Brad from Highly Uncivilized has a fantastic post about making compost tea that he wants to share with us. We haven’t really gotten into making compost tea here because we use our animals as composters, but for those that do make regular compost sans animals this is a fanastic way to increase your soil fertility.

Compost Tea 
Improve your Soil Health One Cup at a Time 

As with everything, there is even controversy around how to make compost tea.

Compost Tea Pot

The two basic camps are anaerobic, or aerobic, and there is “scientific research” to back up both sides that you can easily find on google.  The aerobic method “brews” beneficial bacteria with added oxygen, introduced by something like an aquarium pump, and this environment favors the bacteria that requires oxygen.  Anaerobic is the opposite.
After reading way to much on this topic we invested in some supplies to start making the aerobic kind of compost tea.  Two books have really started to reframe my mental approach to yardening, The One Straw Revolution, and Teaming with Microbes.
I’m now understanding why people are making such a fuss about till versus no-till, and the negative impact to your soil life even from something as simple as a basic chemical fertilizer.  As a side, this guy gets into the Highly Uncivilized Hall of Fame for doing no till in an old refrigerator.
Aerobic compost tea increases the number of beneficial bacteria and other critters, which results in naturally healthy plants with good yield.  Most importantly it creates or strengthens a soil web of life that controls disease and creates it’s own fertilizer for the plants.  Some people swear by it, some people say it doesn’t work at all, and one person said it killed some of his plants.  Test some on your plants first just in case.  We are having positive results already and have not seen any plant mortality.  The most positive results so far have been controlling a powdery mildew (or something that looks like it) and some big plant growth.
This kit cost under $20, but you can probably do it for less.  I couldn’t find an aquarium pump at my local pet store or garage sale so I bought a new one from Amazon because I had a credit there.  I bought a two outlet air pump, 10′ of plastic tube and two air stones.  I also got a five gallon plastic bucket from the garden area and a big rock to hold the air stone down.  Here are the pics of the Tea Pot, and some white plant disease we are trying to kill.
You will also need:

  • A couple of cups of compost – I use worm castings from my giant worm bin.
  • Water with no chorine.  Let your bucket of water sit out in the sun for a couple days and you should be fine.  I use a 5 gallon bucket which needs 4 gallons of water.
  • A source of sugar.  Most sites recommend Molasses because of the additional nutrients available to the microbes.  I’m using white table sugar, which works just dandy for other bacteria like Kombucha and seems to work fine for this.  I use a tablespoon per gallon.

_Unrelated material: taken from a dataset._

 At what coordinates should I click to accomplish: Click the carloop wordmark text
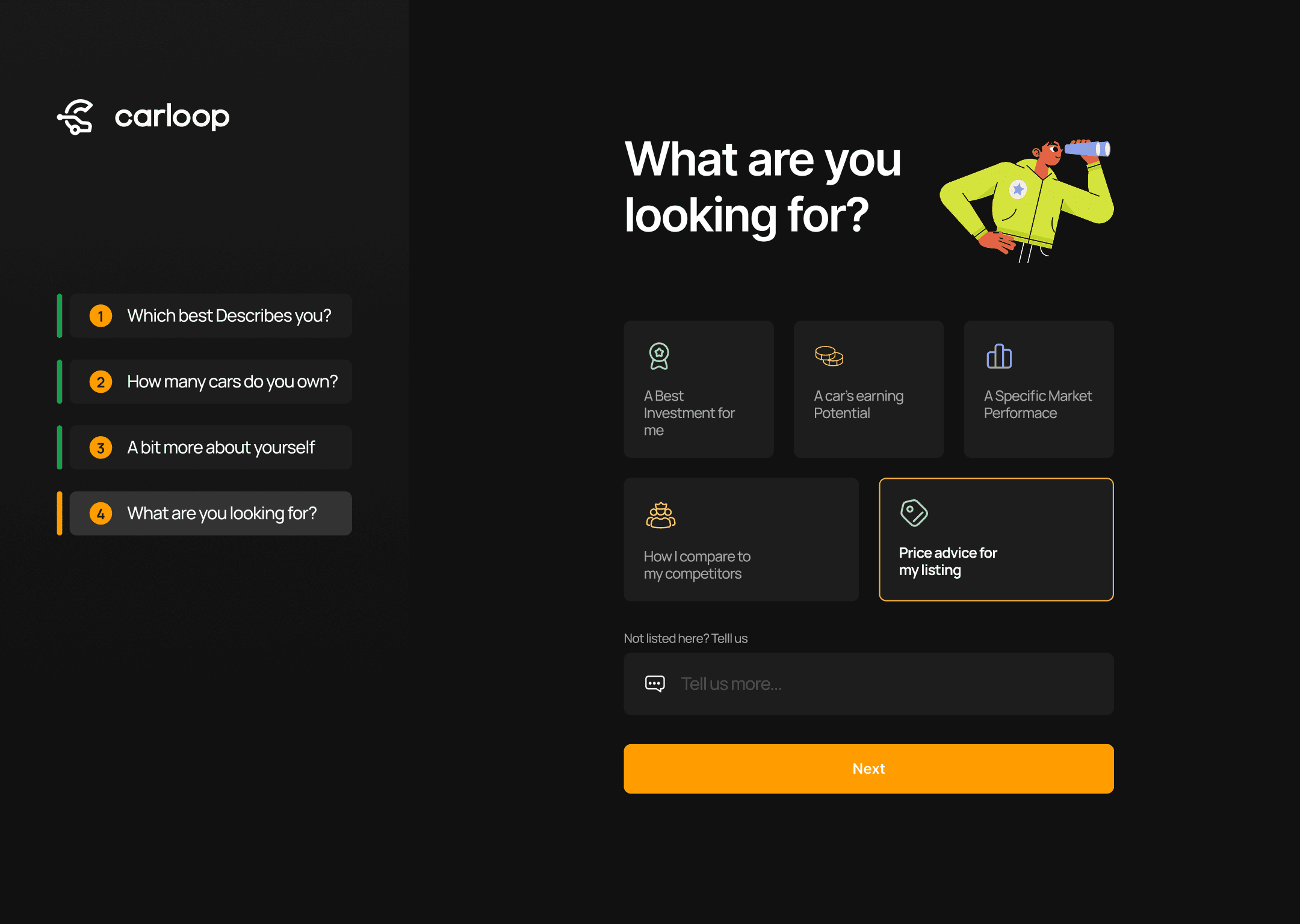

Take your bucket of water and turn on the air pump.  Mix the compost and the sugar and add it to the water.  I let mine run for about two days.  It should have a sweet soil smell and it will produce foam and bubbles.  When it’s done you can use it as a soil drench or a foliar spray.  I do both.  I also water it down a lot but I’ve also put it on the plants straight.

spinach with some disease
Spinach with some disease

Every article and book I read has different ways to do this.  Recipes can be for bacterial dominant tea or fungal dominant tea.  Didn’t know this would be so danged complicated, eh?  Here are some articles to give you a well rounded approach to investigating and experimenting.
Compost Junkie
Dirt Doctor
Captain Compost
Don’t run it too long or the bacteria run out of food and start to die.  Don’t do it without oxygen or you grow bad bacteria.  If you add other stuff like fish emulsion then something else happens but I don’t remember what.
I’m trying to keep it simple.  Sugar and oxygen feed good bacteria that promote balanced healthy soil.  The end.